■ What you should do:
For the listing below, output exactly the lines from the line with "Task: Open the ARDEŞEN BELEDİYESİ team row" up to and including the line with "The height and", and no other lines.

[Material for this exercise — start]

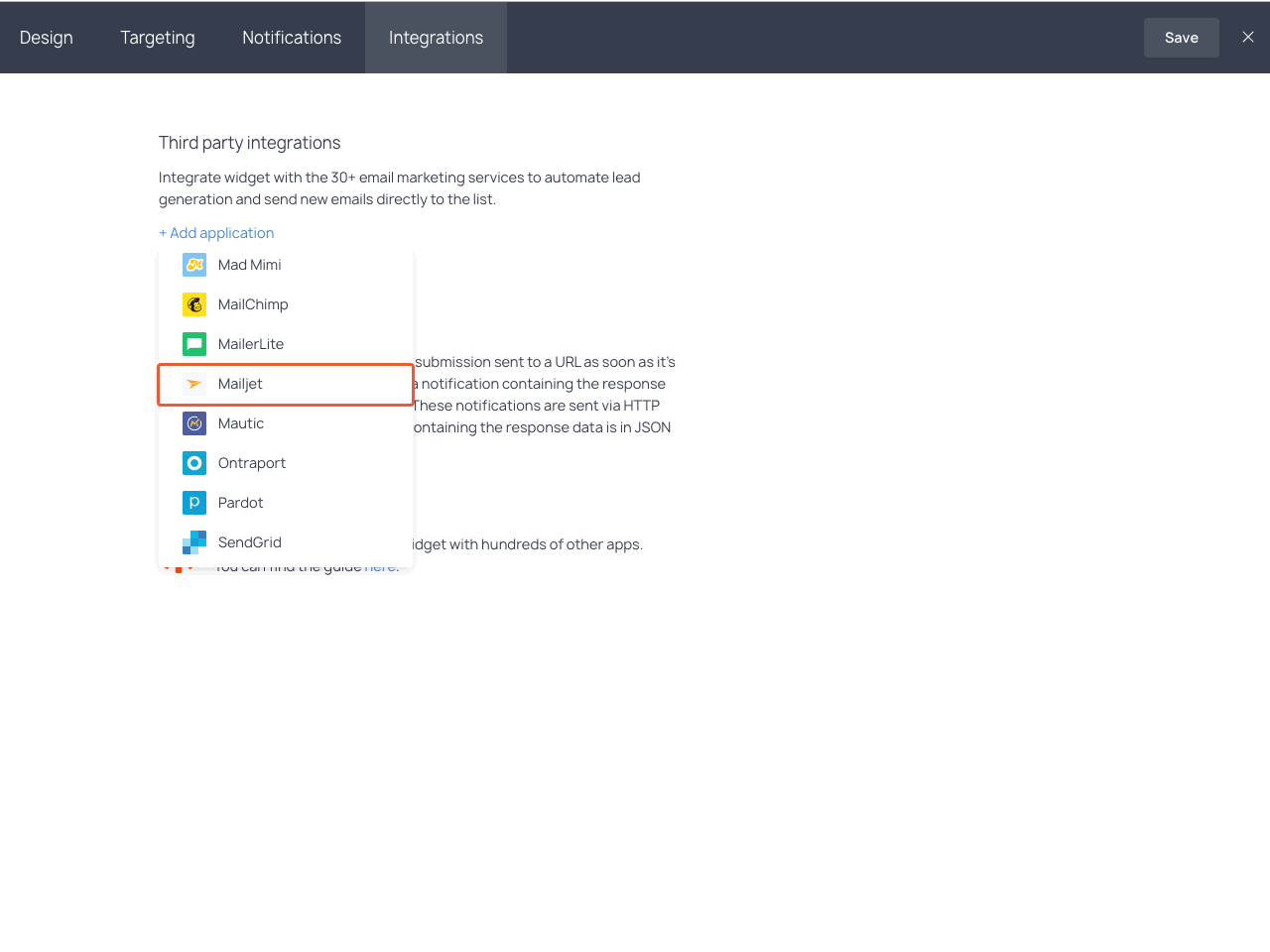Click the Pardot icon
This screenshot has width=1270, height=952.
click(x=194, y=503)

[Material for this exercise — finish]
[Material for this exercise — start]

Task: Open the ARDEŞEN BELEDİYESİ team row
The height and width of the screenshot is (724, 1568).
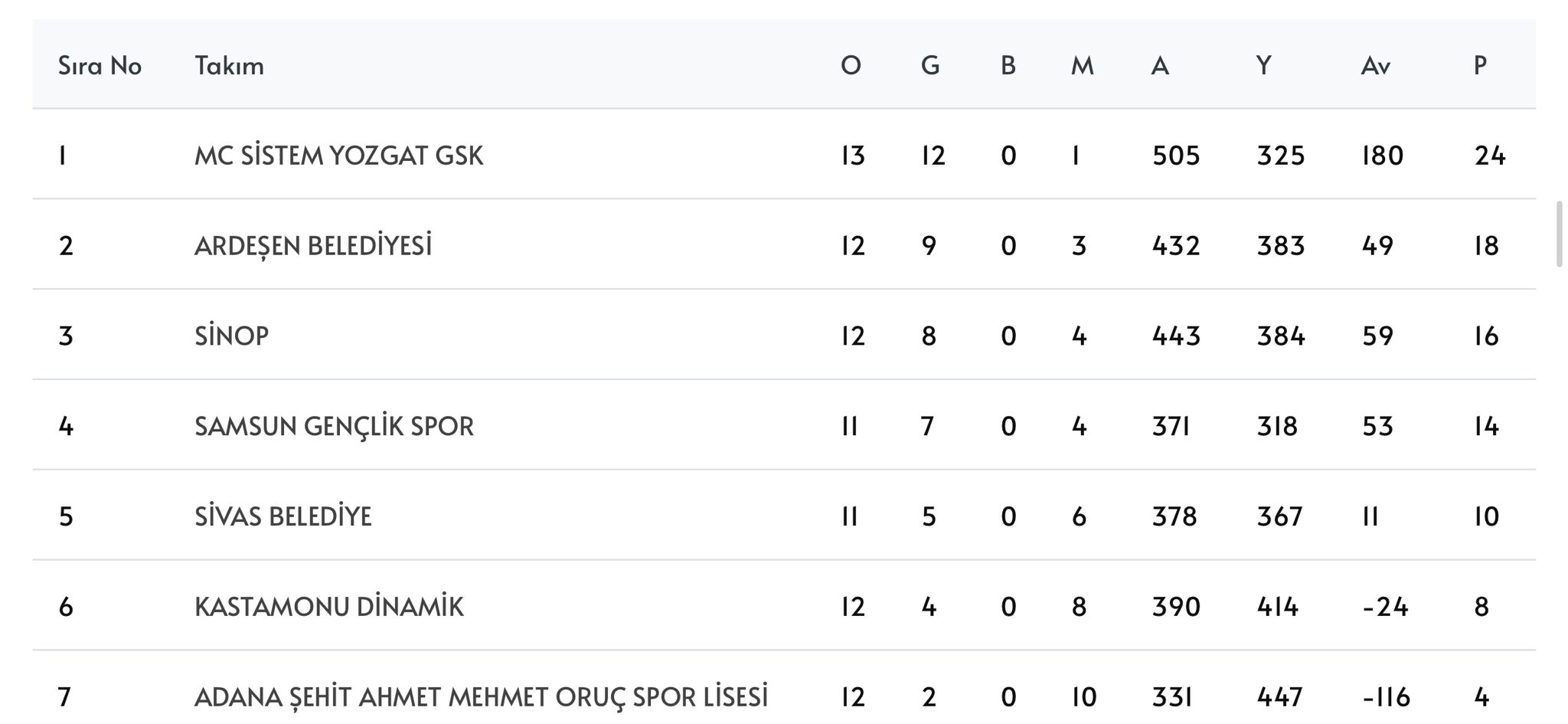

[Material for this exercise — finish]
[Material for this exercise — start]

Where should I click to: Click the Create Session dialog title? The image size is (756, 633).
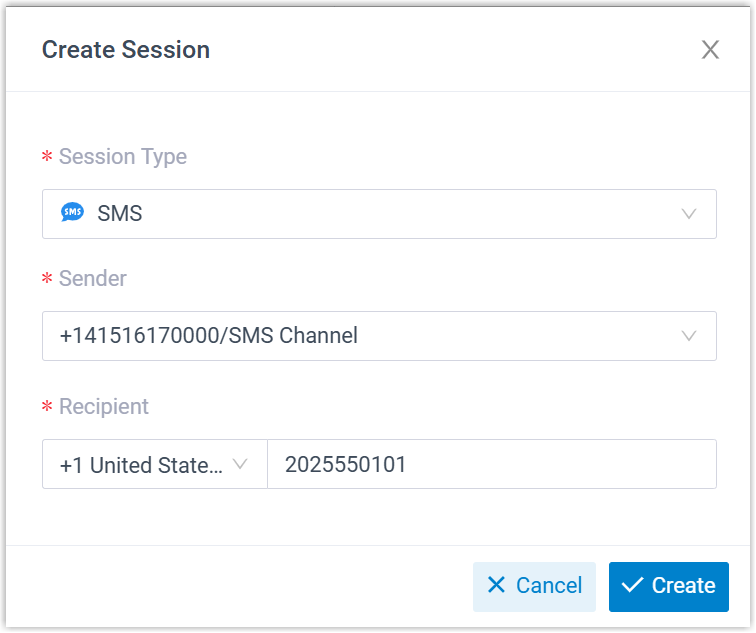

[Material for this exercise — finish]

■ Task solution:
Task: Open the ARDEŞEN BELEDİYESİ team row
The height and width of the screenshot is (724, 1568).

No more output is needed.